* _PROBLEM STATEMENT_:
Rewrite the records below, changing "dropdown arrow" to "drop-down arrow" and keeping everything else the same, and leave the pictures out of your answer.

* _RECORDED INFORMATION_:
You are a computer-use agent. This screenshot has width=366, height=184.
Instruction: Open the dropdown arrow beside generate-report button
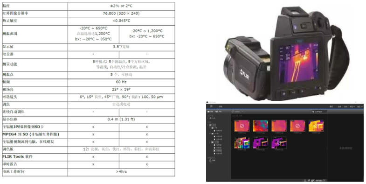(243, 112)
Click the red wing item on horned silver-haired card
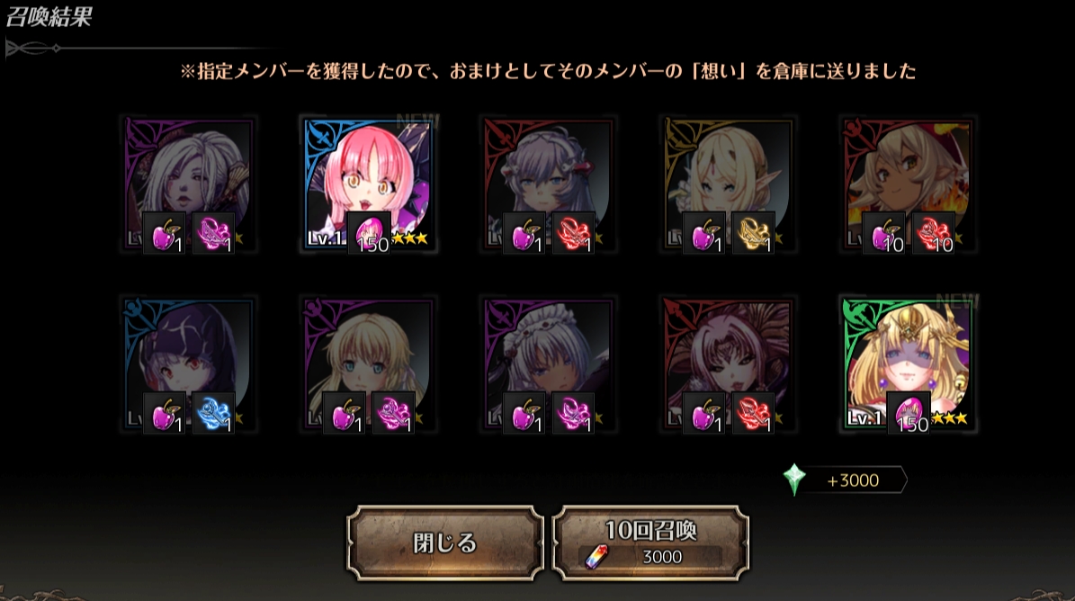This screenshot has height=601, width=1075. click(572, 233)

* _TASK RESULT_:
You are a computer-use agent. This screenshot has width=366, height=184.
Instruction: Open the drop-down arrow beside generate-report button
(243, 112)
Click the red wing item on horned silver-haired card
This screenshot has height=601, width=1075. click(572, 233)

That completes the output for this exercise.